The social singularity should not be confused with the technological singularity, which Wikipedia defines as the hypothesis that invention of artificial superintelligence will abruptly trigger runaway technological growth, resulting in unfathomable change to human civilization.


The Social Singularity, as described by Max Borders in his recently published book of that name, relates to the way we (humans) organise ourselves in relation to each other. Max’s hypothesis is that at some point social organisation will be completely transformed as a result of mass adoption of secure networking technologies. When that happens some existing mediating structures will become obsolete, new forms of coordination will emerge and we will collaborate as never before.



What does that mean in terms that you and I can understand? The best place to begin is with the concept of subversive innovation. You might think it is tedious to begin an explanation by introducing another concept, but I promise to provide some concrete examples before long.

These days just about everyone knows what an innovation is. Most readers will be familiar with disruptive innovations that are making many goods more accessible and affordable. Subversive innovations “are those that have the potential to replace long-accepted mediating structures of society”. The mediating structures that Max is writing about include: hierarchical firms; group-think practices among the scientific establishment that have led to widespread acceptance of numerous findings that cannot be replicated; centralised education which views students as having “heads like buckets to be filled with information curated by central elites”; long-standing practices of financial intermediaries; mainstream media that once generated social coherence; and national governments.

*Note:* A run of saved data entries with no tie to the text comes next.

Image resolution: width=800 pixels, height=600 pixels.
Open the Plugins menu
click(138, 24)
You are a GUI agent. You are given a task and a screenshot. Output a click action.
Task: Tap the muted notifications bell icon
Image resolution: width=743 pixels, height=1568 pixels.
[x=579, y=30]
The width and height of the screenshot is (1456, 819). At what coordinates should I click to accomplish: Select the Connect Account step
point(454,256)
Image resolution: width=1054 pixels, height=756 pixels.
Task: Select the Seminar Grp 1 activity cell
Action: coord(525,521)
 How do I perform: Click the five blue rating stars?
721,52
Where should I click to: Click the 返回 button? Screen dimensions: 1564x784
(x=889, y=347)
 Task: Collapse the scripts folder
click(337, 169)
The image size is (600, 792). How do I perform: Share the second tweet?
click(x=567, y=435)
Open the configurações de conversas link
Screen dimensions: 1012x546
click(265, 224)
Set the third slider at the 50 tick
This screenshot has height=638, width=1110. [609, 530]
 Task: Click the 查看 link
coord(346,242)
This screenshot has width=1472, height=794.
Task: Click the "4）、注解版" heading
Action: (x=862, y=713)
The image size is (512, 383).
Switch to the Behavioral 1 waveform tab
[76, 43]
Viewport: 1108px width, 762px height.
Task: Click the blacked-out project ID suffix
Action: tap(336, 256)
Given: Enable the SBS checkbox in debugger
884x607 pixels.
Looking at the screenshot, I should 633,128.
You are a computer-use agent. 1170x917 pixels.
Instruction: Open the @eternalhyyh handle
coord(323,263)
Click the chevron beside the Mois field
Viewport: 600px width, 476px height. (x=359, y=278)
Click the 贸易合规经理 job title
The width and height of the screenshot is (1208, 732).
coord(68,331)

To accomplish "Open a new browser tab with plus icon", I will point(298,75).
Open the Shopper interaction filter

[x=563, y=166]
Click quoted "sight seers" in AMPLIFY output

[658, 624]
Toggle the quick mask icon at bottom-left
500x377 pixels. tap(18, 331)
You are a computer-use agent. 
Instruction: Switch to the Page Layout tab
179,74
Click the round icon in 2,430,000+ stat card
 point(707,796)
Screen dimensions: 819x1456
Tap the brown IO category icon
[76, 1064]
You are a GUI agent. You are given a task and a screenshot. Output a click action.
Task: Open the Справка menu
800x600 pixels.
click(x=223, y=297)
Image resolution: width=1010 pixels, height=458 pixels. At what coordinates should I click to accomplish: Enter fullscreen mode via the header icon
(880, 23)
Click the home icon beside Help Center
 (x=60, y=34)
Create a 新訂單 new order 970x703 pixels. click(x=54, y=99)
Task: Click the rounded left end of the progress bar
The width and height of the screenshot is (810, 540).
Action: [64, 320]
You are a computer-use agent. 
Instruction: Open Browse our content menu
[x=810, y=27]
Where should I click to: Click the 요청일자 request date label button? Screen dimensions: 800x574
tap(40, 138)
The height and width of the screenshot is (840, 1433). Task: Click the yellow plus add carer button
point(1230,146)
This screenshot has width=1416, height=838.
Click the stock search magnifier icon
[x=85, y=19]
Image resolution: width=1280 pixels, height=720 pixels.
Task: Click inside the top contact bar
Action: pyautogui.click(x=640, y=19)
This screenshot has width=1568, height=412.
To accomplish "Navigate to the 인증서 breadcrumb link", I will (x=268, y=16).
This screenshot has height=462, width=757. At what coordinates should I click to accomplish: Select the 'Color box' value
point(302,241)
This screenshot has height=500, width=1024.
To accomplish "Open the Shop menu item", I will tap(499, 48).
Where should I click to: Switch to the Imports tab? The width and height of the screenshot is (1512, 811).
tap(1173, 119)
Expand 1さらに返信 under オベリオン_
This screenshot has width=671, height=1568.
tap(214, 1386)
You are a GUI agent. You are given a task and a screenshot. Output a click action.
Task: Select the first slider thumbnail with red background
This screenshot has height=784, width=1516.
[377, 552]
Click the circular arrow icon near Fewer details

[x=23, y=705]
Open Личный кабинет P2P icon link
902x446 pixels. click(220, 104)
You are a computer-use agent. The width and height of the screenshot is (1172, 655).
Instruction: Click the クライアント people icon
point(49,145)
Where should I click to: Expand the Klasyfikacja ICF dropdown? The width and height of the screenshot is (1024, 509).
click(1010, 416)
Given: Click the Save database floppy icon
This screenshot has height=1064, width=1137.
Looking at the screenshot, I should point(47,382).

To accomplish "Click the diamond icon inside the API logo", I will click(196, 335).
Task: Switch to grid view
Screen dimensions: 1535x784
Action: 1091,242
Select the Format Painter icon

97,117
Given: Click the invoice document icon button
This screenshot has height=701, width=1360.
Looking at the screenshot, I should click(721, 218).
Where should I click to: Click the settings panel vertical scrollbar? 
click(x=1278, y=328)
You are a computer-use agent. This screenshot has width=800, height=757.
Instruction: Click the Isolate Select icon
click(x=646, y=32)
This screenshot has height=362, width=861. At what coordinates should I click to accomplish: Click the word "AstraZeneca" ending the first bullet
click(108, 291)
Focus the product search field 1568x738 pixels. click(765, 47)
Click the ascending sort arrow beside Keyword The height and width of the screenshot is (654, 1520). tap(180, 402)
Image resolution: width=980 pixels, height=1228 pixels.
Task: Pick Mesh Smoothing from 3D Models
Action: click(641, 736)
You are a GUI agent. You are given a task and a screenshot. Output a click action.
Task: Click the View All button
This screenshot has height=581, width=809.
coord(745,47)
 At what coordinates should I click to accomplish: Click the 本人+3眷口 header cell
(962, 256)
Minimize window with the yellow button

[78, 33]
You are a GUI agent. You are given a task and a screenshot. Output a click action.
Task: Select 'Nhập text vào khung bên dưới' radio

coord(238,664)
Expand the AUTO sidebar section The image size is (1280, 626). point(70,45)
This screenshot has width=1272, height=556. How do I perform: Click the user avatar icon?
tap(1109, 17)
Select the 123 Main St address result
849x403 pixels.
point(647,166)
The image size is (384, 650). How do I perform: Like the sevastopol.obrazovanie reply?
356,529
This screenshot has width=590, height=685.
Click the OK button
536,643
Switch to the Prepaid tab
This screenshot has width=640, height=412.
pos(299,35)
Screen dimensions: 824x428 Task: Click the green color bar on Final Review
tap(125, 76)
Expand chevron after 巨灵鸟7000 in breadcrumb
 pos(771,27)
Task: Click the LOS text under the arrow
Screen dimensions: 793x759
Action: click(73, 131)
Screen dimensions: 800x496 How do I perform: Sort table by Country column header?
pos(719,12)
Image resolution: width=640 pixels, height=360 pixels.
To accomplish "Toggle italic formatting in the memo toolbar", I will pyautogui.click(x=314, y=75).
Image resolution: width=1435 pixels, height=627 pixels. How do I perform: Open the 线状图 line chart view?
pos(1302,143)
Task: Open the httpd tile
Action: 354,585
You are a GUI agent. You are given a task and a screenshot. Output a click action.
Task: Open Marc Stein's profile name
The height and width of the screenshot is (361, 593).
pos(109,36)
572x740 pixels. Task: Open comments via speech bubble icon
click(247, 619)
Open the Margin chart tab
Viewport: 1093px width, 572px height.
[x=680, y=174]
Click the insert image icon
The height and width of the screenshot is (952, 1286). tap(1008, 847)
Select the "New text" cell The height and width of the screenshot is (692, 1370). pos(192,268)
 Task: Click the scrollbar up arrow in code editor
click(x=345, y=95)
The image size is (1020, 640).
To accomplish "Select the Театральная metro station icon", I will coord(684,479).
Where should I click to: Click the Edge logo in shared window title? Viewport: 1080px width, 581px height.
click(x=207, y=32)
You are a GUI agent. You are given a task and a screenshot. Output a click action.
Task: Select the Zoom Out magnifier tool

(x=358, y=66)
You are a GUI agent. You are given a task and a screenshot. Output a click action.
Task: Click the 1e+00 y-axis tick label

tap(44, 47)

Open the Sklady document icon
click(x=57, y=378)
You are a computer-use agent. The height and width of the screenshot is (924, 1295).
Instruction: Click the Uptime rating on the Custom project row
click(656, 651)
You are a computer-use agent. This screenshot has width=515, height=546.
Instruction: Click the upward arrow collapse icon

Readers will already be familiar with some of the subversive innovations that are occurring. Some firms are replacing hierarchical command and control structures with decentralised systems in which self-directed individuals create order by establishing networks to achieve common purposes. The Internet has enabled informal networks of people, often including amateurs, who question scientific dogma e.g. the paleo-diet movement. Disruptive innovation has begun in primary, secondary and tertiary education. Long-established practices of financial institutions are being challenged by block chain technologies, and cryptocurrencies are enabling people to transact without using national currencies or financial intermediaries. The Internet has disrupted the role of mainstream media in generating social coherence - making it possible for populists to challenge political orthodoxy, but also reducing the potential for views to coalesce around a deeply flawed narrative.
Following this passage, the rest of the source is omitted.